I'm working on a somewhat unusual application where 10k clients are precisely timed to all try to submit data at once, every 3 mins or so. This 'ab' command fairly accurately simulates one barrage in the real world:
ab -c 10000 -n 10000 -r "http://example.com/submit?data=foo"
I'm using Node.js on Ubuntu 12.4 on a rackspacecloud VPS instance to collect these submissions, however, I'm seeing some very odd behavior from Node, even when I remove all my business logic and turn the http request into a no-op.
When the test gets about 90% done, it hangs for a long period of time. Strangely, this happens consistently at 90% - for c=n=10k, at 9000; for c=n=5k, at 4500; for c=n=2k, at 1800. The test actually completes eventually, often with no errors. But both ab and node logs show continuous processing up till around 80-90% of the test run, then a long pause before completing.

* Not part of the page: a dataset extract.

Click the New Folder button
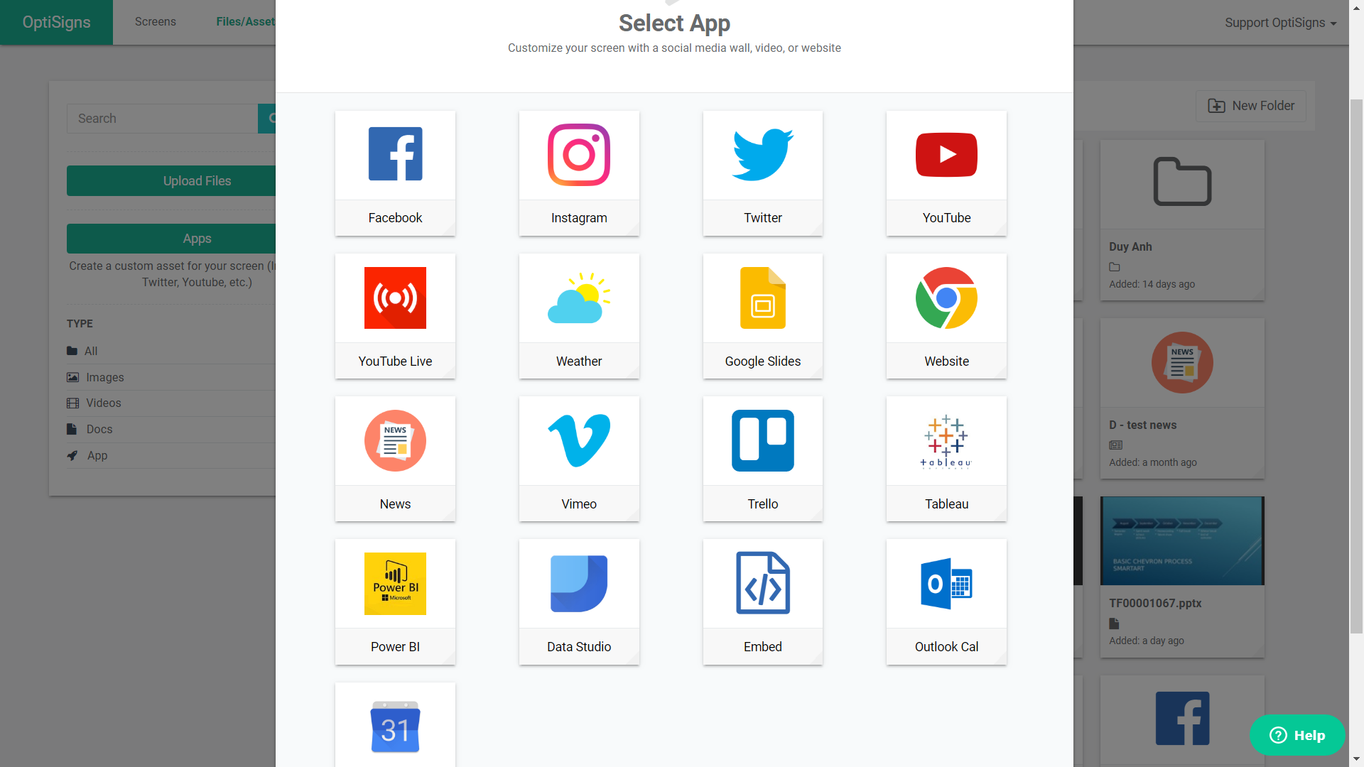 [1250, 106]
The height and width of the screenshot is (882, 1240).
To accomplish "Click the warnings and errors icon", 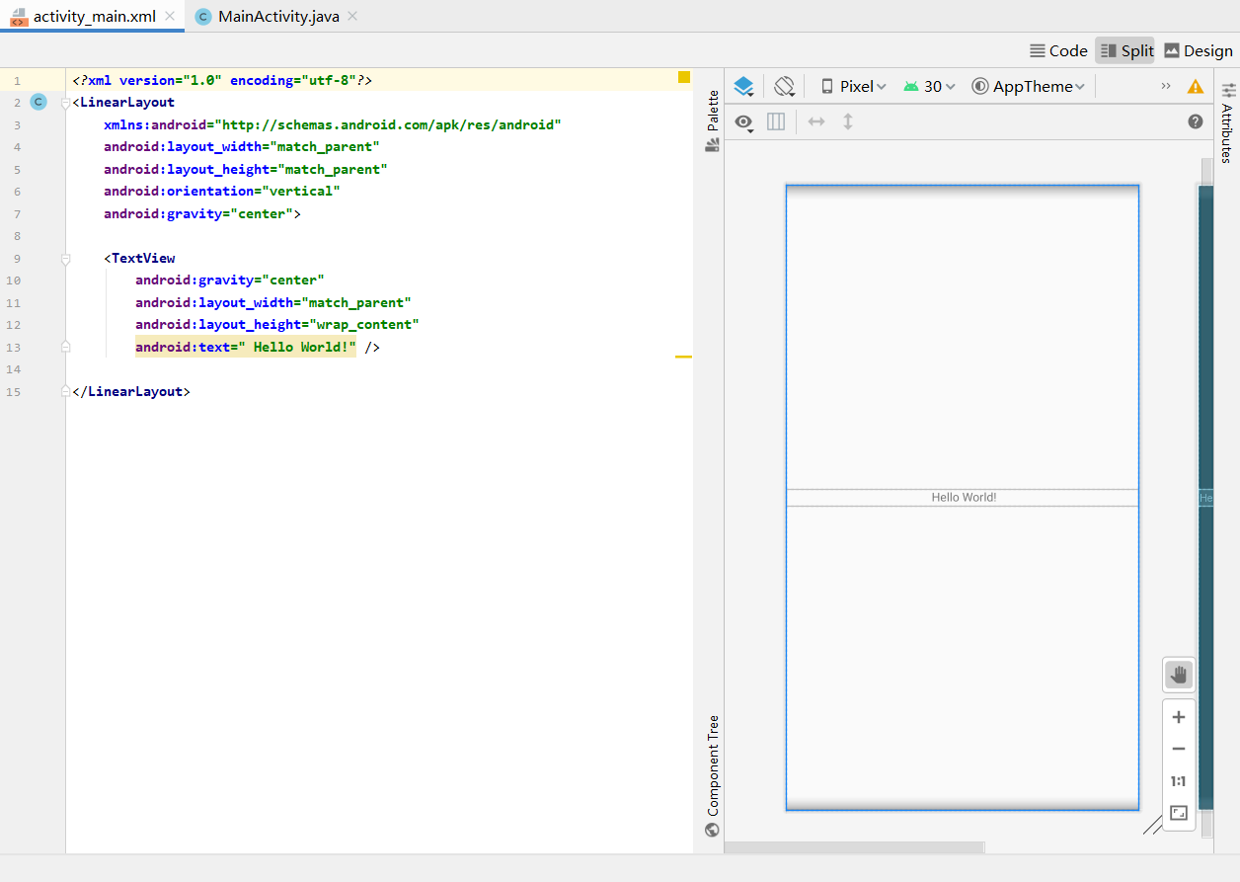I will point(1195,86).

When node is processing requests normally, CPU usage is typically around 50-70%. During the hang period, CPU goes up to 100%. Sometimes it stays near 0. Between the erratic CPU response and the fact that it seems unrelated to the actual number of connections (only the % complete), I do not suspect the garbage collector.
I've tried this running 'ab' on localhost and on a remote server - same effect.

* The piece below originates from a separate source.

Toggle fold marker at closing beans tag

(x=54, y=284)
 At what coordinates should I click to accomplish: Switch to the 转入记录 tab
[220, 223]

I suspect something related to the TCP stack, possibly involving closing connections, but none of my configuration changes have helped. My changes:
- ulimit -n 999999
- When I listen(), I set the backlog to 10000
Sysctl changes are:
net.core.rmem_max = 16777216
net.core.wmem_max = 16777216
net.ipv4.tcp_rmem = 4096 87380 16777216
net.ipv4.tcp_wmem = 4096 65536 16777216
net.ipv4.tcp_max_orphans = 20000
net.ipv4.tcp_max_syn_backlog = 10000
net.core.somaxconn = 10000
net.core.netdev_max_backlog = 10000
I have also noticed that I tend to get this msg in the kernel logs:
TCP: Possible SYN flooding on port 80. Sending cookies. Check SNMP counters.

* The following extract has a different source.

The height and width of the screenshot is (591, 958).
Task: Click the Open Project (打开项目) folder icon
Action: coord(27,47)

I'm puzzled by this msg since the TCP backlog queue should be deep enough to never overflow. If I disable syn cookies the "Sending cookies" goes to "Dropping connections".
I speculate that this is some sort of linux TCP stack tuning problem and I've read just about everything I could find on the net. Nothing I have tried seems to matter. Any advice?
Update: Tried with tcp_max_syn_backlog, somaxconn, netdev_max_backlog, and the listen() backlog param set to 50k with no change in behavior. Still produces the SYN flood warning, too.